_TASK INSTRUCTIONS_
Set down exactly, from the records below, the line with "You are a computer-use" through the line with "Instruction: Click the", and nothing else.

_STUDY MATERIAL_

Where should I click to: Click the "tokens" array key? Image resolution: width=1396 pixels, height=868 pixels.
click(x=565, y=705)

==

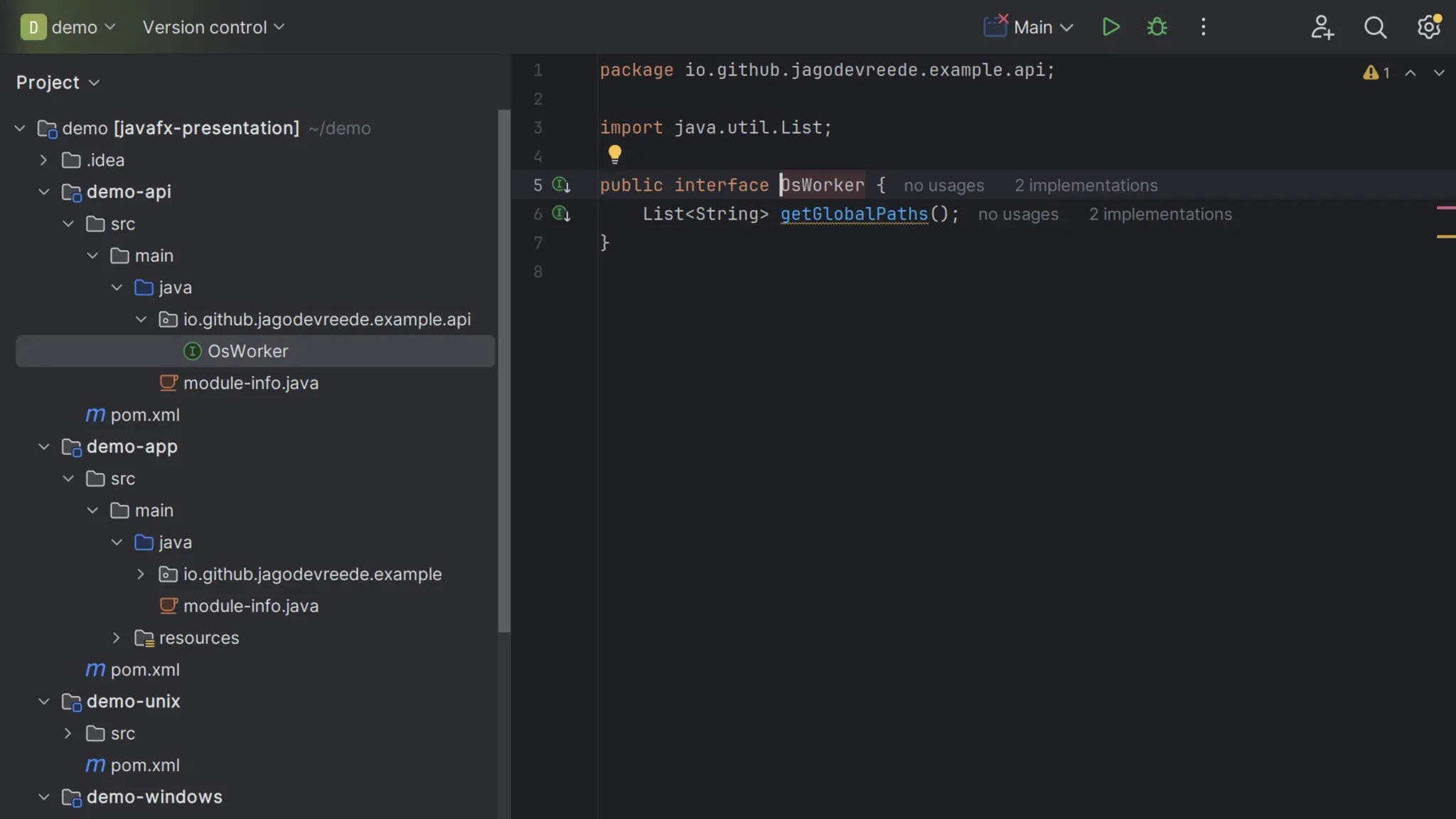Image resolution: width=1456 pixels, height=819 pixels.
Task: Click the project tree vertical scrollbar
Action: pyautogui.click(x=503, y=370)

--

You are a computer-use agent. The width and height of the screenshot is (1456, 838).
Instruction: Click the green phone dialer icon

_SOLUTION TO THE PROBLEM_
You are a computer-use agent. The width and height of the screenshot is (1456, 838).
Instruction: Click the green phone dialer icon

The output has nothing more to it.